Looking at Trump’s executive order and actual crime rates in metropolitan areas
President Donald Trump, who paints a picture of U.S. cities run by Democrats as crime-ridden wastelands, in August issued an executive order to prepare the National Guard and other federal law enforcement for deployment to U.S. cities, ostensibly to combat violence, disorder and undocumented immigration. He’s already started sending large contingents of troops to some major U.S. cities, with threats to send them to more.
The National Guard reports both to individual states’ governors and to the president as commander-in-chief, with different permitted uses in each case. Trump claims his federal deployments are necessary to respond to a “crime emergency” in “lawless” cities and escalate immigration enforcement. Under the Posse Comitatus Act, the military may not engage in domestic law enforcement unless specifically authorized by federal law or the Constitution. Title 10 of the U.S. Code, including the Insurrection Act, specifies limited legitimate federal uses of the Guard, including to suppress an insurrection, repel an invasion or protect the civil rights of citizens when a state is unwilling or unable to do so.

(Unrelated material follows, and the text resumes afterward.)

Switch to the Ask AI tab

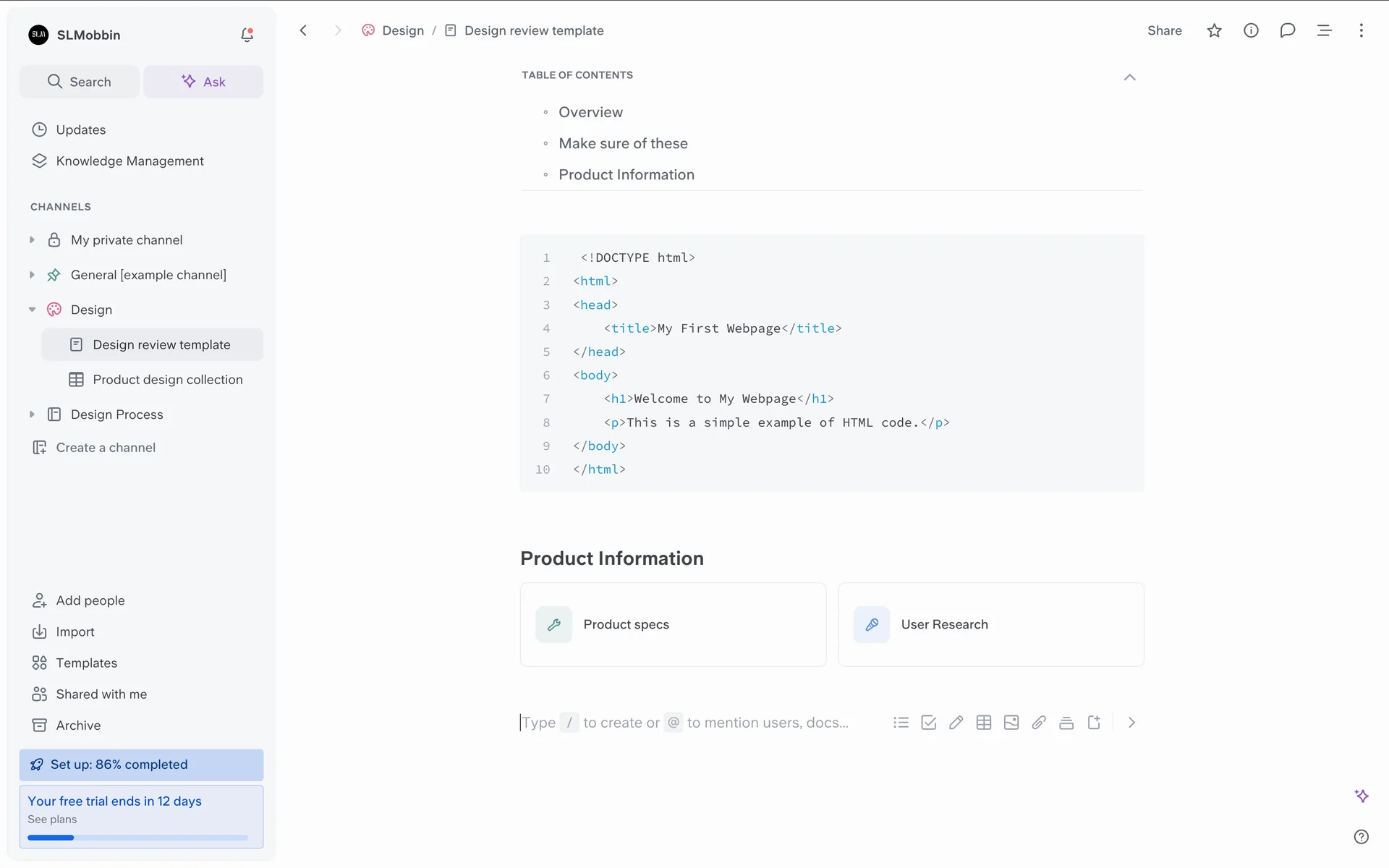click(203, 82)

Trump’s first deployment of troops occurred in June, when he sent the Guard to Los Angeles over the objections of California Gov. Gavin Newsom and Mayor Karen Bass — an action that a federal judge this week ruled to be illegal. Then came the current, ongoing deployment of troops to Washington, D.C., which, as the nation’s capital, is federally controlled. Though the president’s use of the Guard there is legally less restricted than in the states, the District has sued, asserting that this use of the Guard to address a purported “public safety emergency” is illegal.
Trump has made clear that he plans to send troops to other American cities, including Baltimore, which he has called a “hellhole.” Of Chicago, he said this week, “We’re going in. I didn't say when, we’re going in.” He has also suggested deployments to New York City, Oakland and San Francisco.

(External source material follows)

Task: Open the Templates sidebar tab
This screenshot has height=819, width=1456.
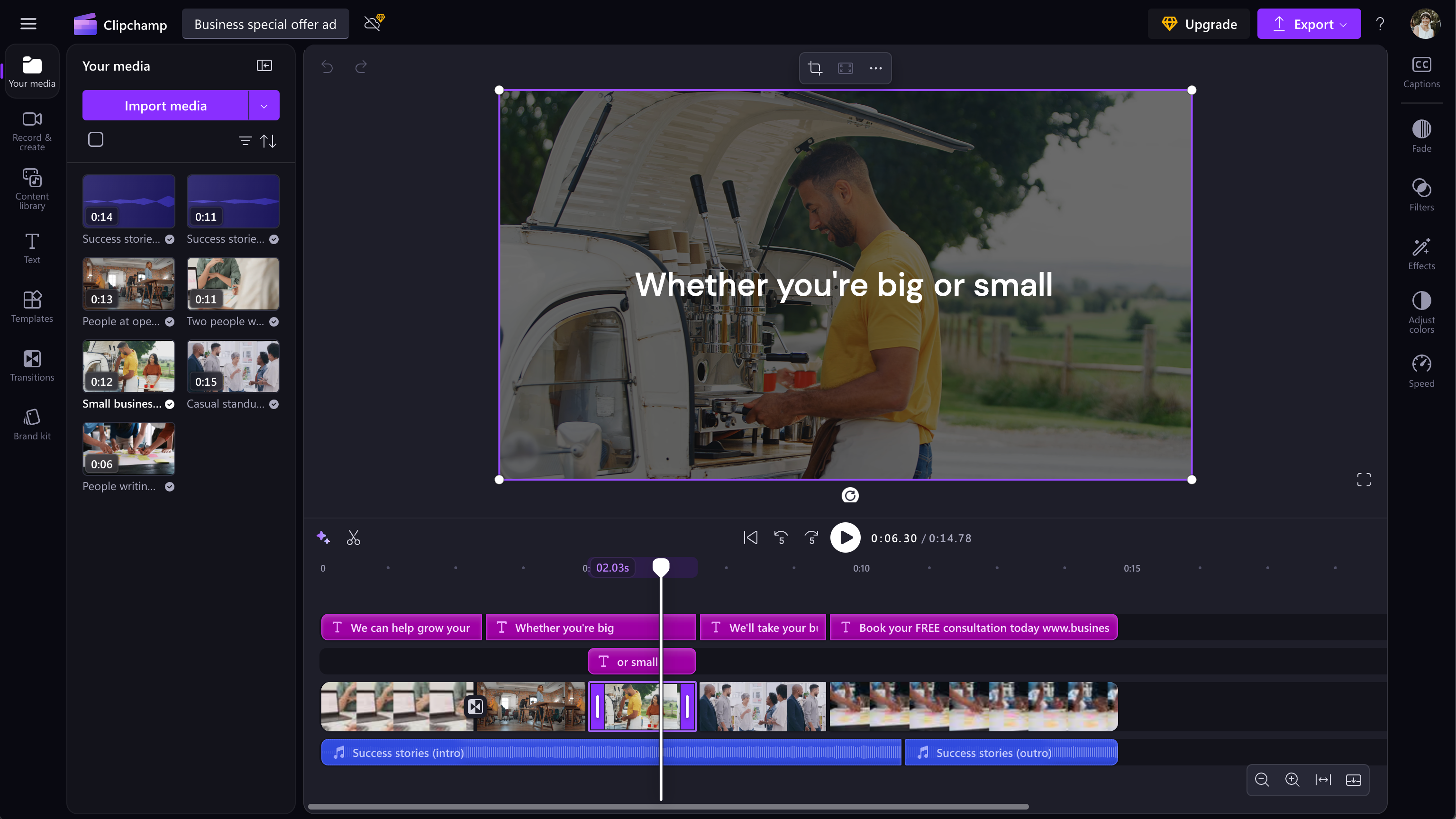Action: (32, 306)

But how dangerous are the cities the president is targeting? Is there really an “emergency”? Even accepting the dubious proposition that this is a legal, appropriate or effective use of the National Guard, which cities is he ignoring as he zeroes in on population centers run by Democrats in blue states?
The most dangerous cities?
The cities where Trump has deployed or threatened to deploy the National Guard are not America’s most dangerous metropolises.
An emergency?
In recent years, the cities where Trump has sent or threatened to send the Guard have all experienced noticeable homicide declines.
Safety or politics?
The most pro-Trump states in America are likelier to have more violent crime than the most anti-Trump states. Indeed, the eight states with the highest homicide rates all voted for Trump in 2025, as did 22 of the top 25 states ranked by homicide rate.
To the extent that there is any correlation between Trump vote share and homicide rate, it is that — with exceptions — the higher the Trump vote share, the higher the homicide rate.
Trump is transparently flooding Democrat-run cities with federal troops — but a number of U.S. cities with higher homicide rates than New York, L.A., Chicago and Baltimore have Republican mayors. Indeed, at least three Republican-led cities — Dallas (13.6 homicides per 100,000 population), Oklahoma City (10.3) and Fort Worth (7.4) — have higher homicide rates than New York (3.9), Los Angeles (7.0) and San Francisco (4.4), three of the cities Trump has singled out that are led by Democrats.
Finally, though Trump often discusses crime and undocumented immigration interchangeably — and is sending Immigration and Customs Enforcement personnel alongside members of the Guard — the cities run by Democrats to which he has deployed the Guard are far from the only undocumented immigration population centers.